• [Exercise passage]:
---+---

Waste Reduction: What goes in the bin?

Are you confused about what you can put in the recycling bin and what you can’t? Do you wonder why only certain materials can be recycled? If so, you are not alone. As the Waste Reduction Enforcement Coordinator in Amherst, I get asked these questions a lot, so let me try to clear up some of the confusion.

It is important to understand that while just about any material can be recycled, many are not because the demand is just not there. Spending a lot of resources to collect, haul, and sort material is pointless if no one is willing to purchase the material. Historically, much of U.S. recycling has been sold to Chinese processers and manufacturers, but China has recently limited what it will accept and set a very high standard of quality for materials. While our local Materials Recycling Facility in Springfield sells mostly to domestic markets, it is very important that we produce a high quality of recycled material to keep the U.S. recycling market strong. Keeping undesirable items out of your recycling bin will help make that happen.

I suggest following the “if in doubt, leave it out” strategy to improve the quality of your recyclables. It’s tempting to throw items in the recycling and hope for the best, but that just causes more problems downstream. It can be confusing because some items with recycling symbols are not currently recycled by manufacturers, so it’s important to know what’s not accepted and leave these items out of your bin.

Here’s a list of common items that cannot go in your household recycling bin. Visit http://www.springfieldmrf.org for more detailed recycling information.

• Plastic bags and plastic wrap: These can get tangled in recycling machinery. But you can recycle them (empty, clean and dry) at local grocery and big-box stores. Also use reusable bags whenever possible.

• Styrofoam: This is #6 plastic (polystyrene) that cannot be recycled with other household plastic, and there is not a big market for it. It is also a major pollutant, and many municipalities are banning its use.

• Frozen food packaging, and beer and soda cartons: These are cardboard covered in a thin layer of plastic for water resistance, and this combination of materials makes them hard to recycle.

• Single use plastic cups (clear and colored): These are also polystyrene, with the same issues as Styrofoam. Use reusable or compostable cups instead.

• Hot drink cups (cardboard): These are coated with a thin layer of plastic, making them difficult to recycle. Use a reusable cup instead.

• Straws: The plastic they’re made with and small size make them hard to recycle. Don’t use them, or use paper or reusable straws.

• Black plastic: Recycled plastic manufacturers can’t use black plastic because of its color limitations.

• Food or liquid: These reduce the cleanliness and quality of recyclables. Empty and rinse containers (a little residue is fine).

• Electronics and light bulbs: These can contain toxic material like mercury and heavy metals. Don’t throw them in the trash! Bring them to retailers or take-back events (check https://earth911.com/ for drop-off sites).

By realizing that we can’t just recycle everything (especially plastics) we can focus on not using them in the first place — reducing packaging and single use plastics can prevent a lot of waste. And remember, everything you can do to improve recycling quality makes a big difference!

Miriam Kaplan is the Waste Reduction Enforcement Coordinator for the Town of Amherst, and begins a new column on waste reduction this month.

---+---

• [Material provided]:
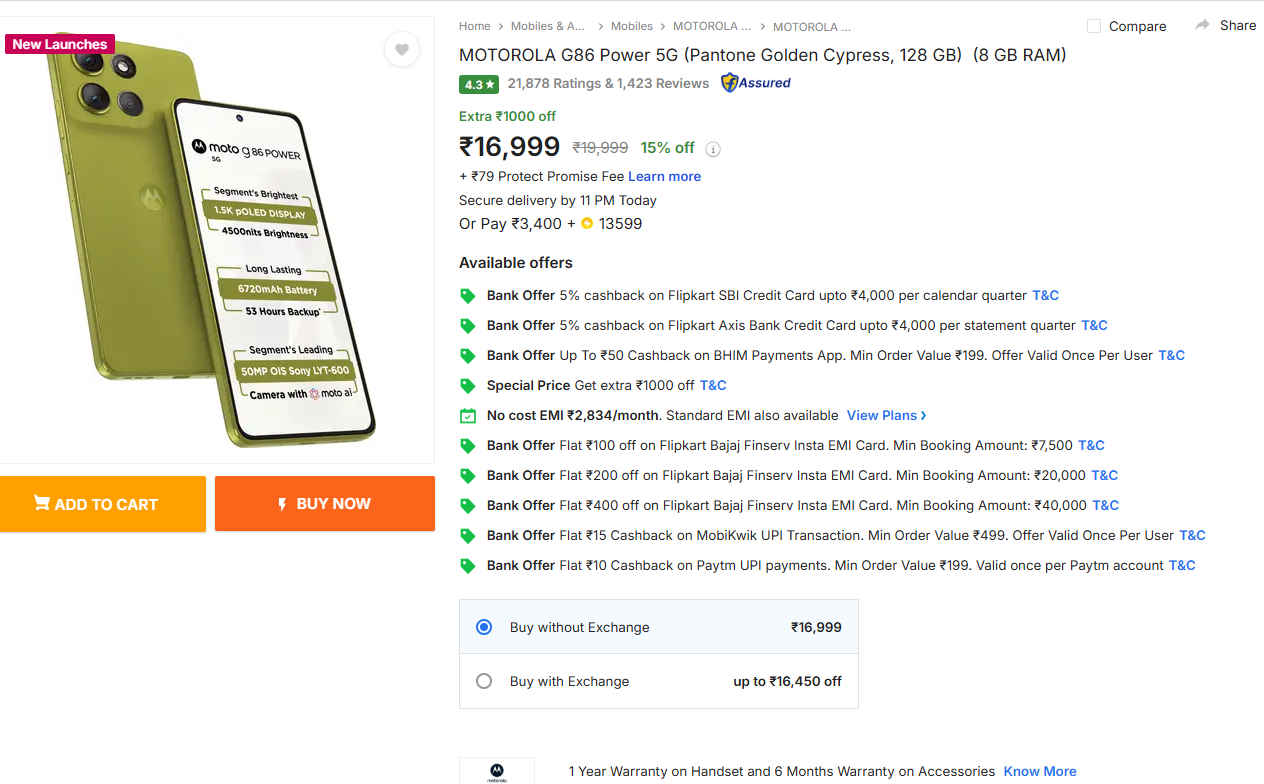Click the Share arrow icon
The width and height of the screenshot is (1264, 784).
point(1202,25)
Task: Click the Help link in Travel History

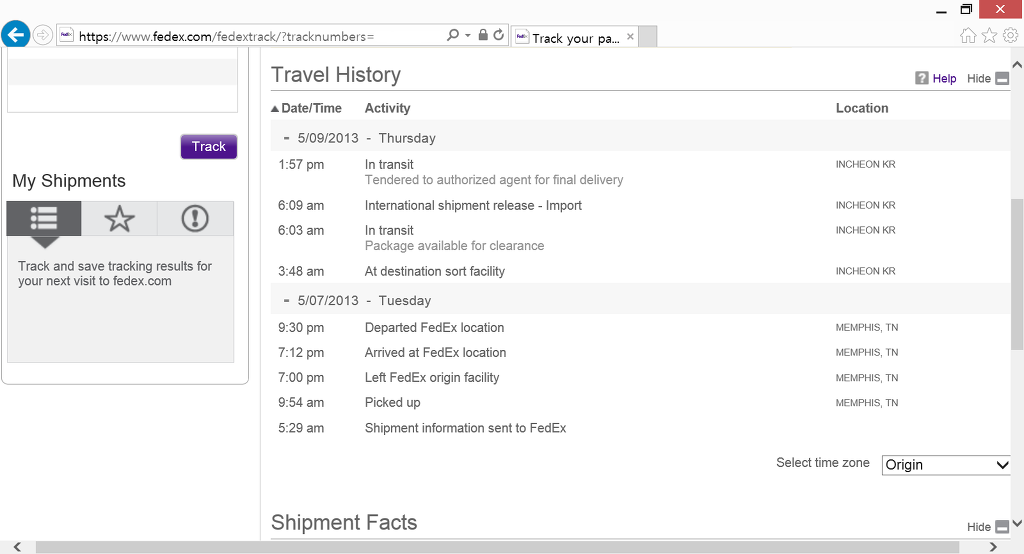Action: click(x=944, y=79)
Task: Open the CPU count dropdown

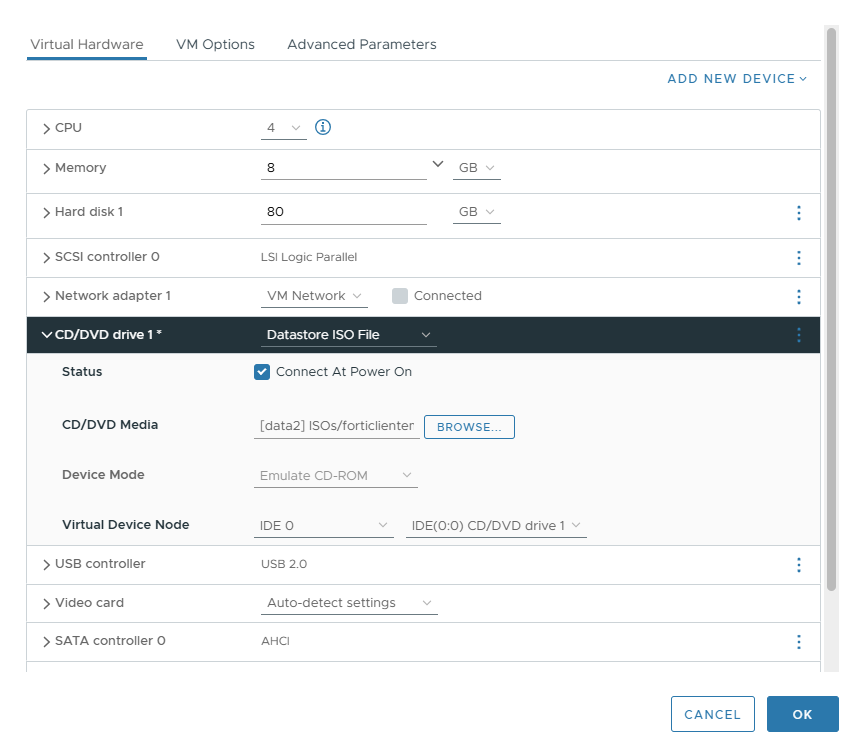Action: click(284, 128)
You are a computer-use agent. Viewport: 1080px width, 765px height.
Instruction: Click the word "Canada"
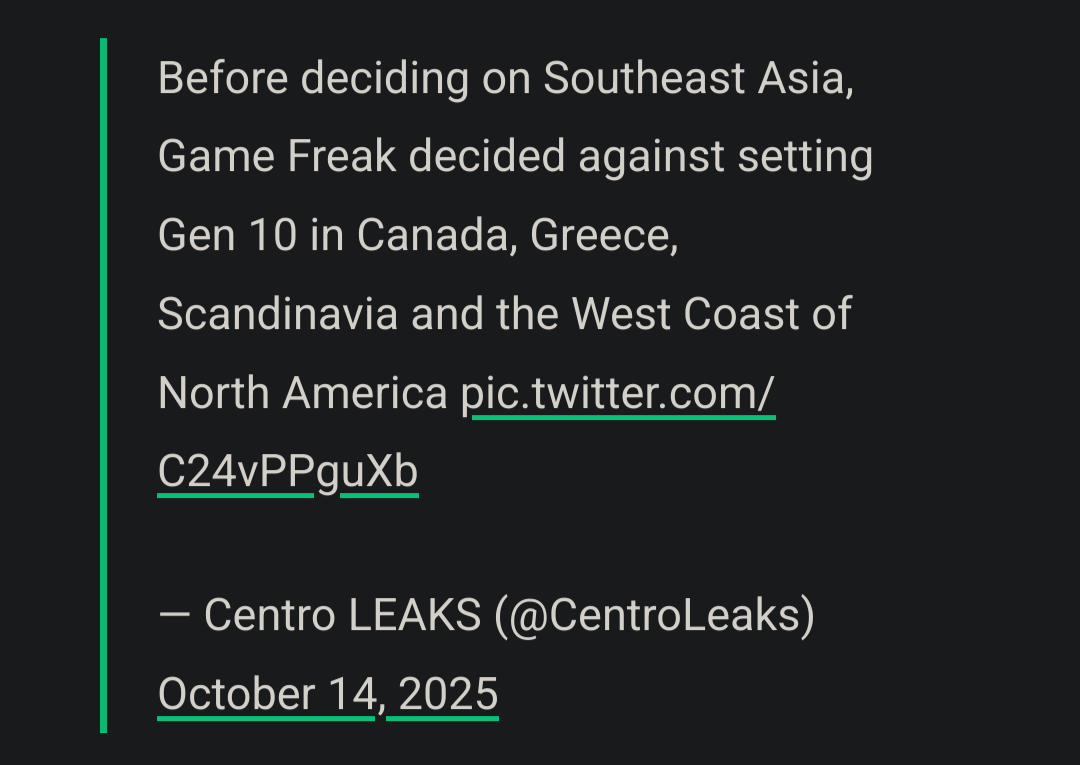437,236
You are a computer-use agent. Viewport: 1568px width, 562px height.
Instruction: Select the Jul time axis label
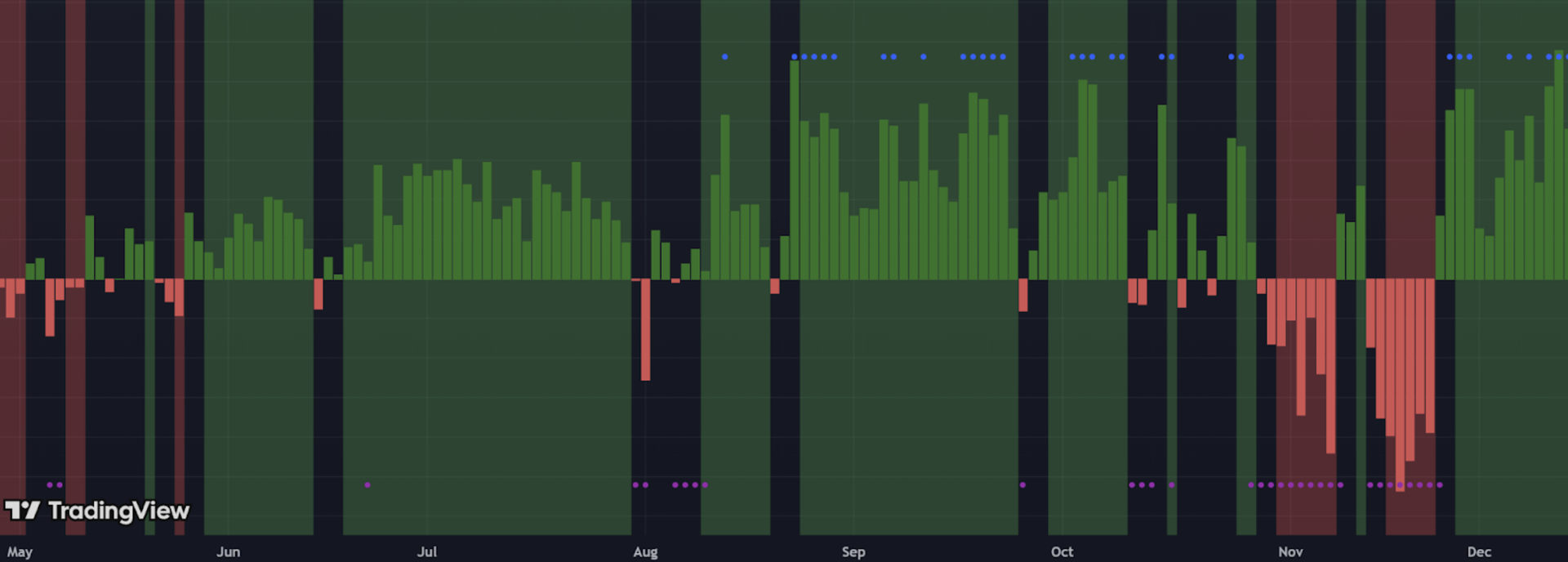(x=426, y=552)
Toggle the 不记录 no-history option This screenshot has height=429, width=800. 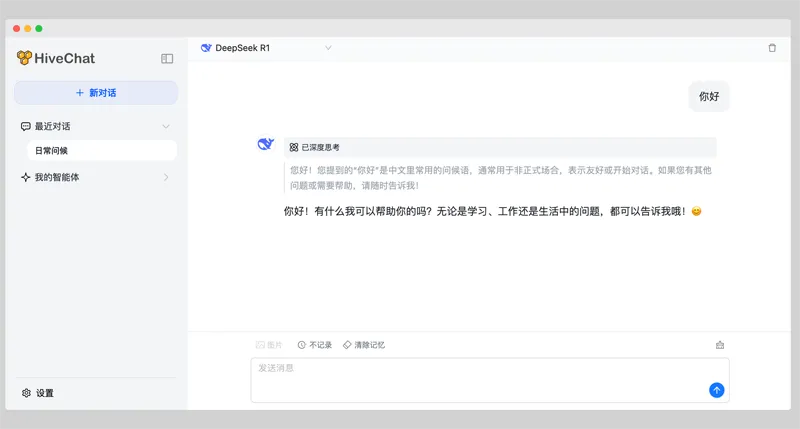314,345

---+---

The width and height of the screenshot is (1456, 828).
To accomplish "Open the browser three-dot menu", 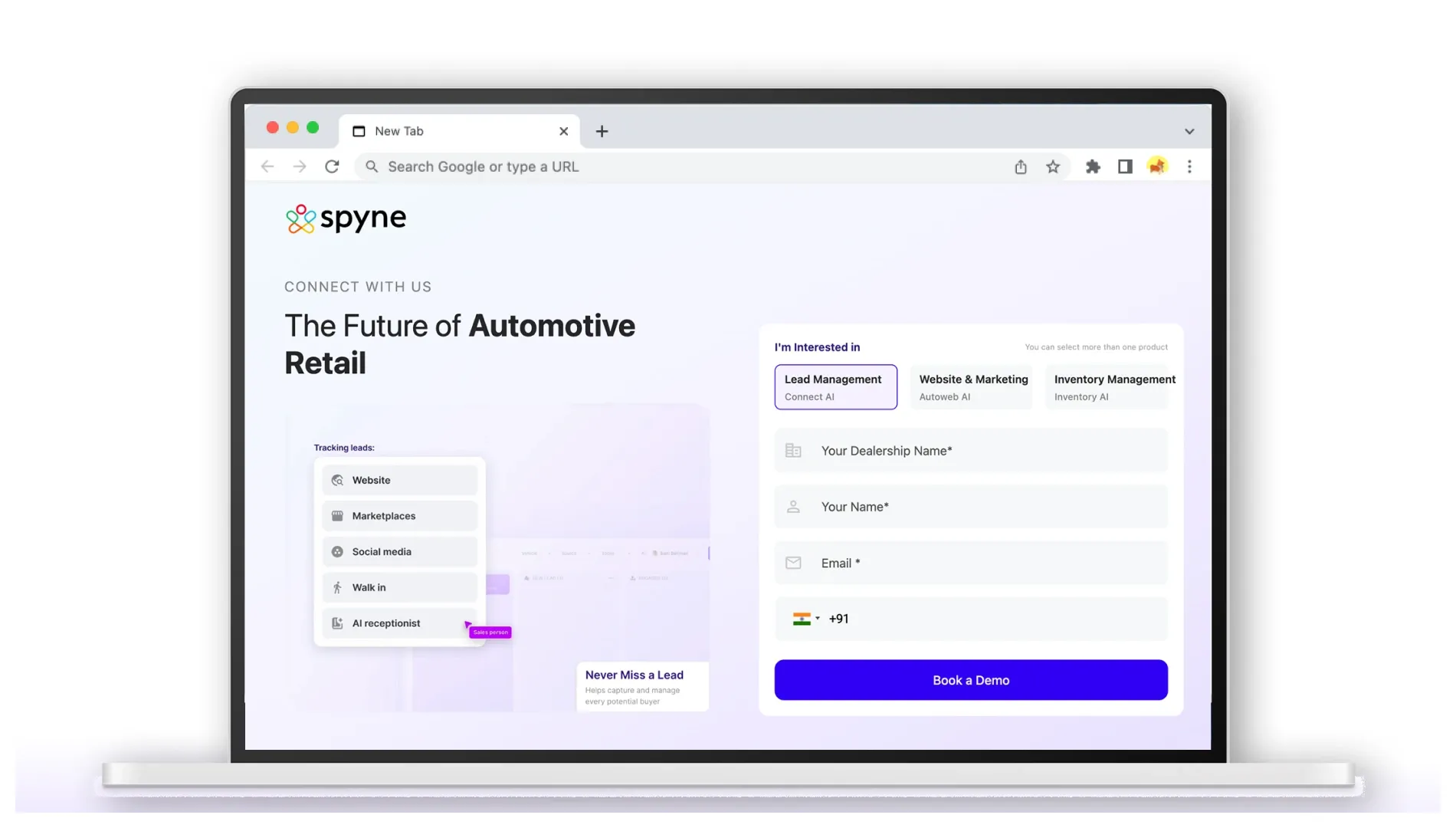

---+---

• [Task A]:
In one to three sentences, explain why the recycling column says plastic bags and plastic wrap should stay out of the household recycling bin.
• [Task B]:
Repeat everything in the recycling column from "Are you confused" down to "of the confusion.".

• [Exercise output A]:
Plastic bags and plastic wrap can get tangled in recycling machinery, so they should stay out of the household bin. They can still be recycled at local grocery and big-box stores if they are empty, clean and dry.

• [Exercise output B]:
Are you confused about what you can put in the recycling bin and what you can’t? Do you wonder why only certain materials can be recycled? If so, you are not alone. As the Waste Reduction Enforcement Coordinator in Amherst, I get asked these questions a lot, so let me try to clear up some of the confusion.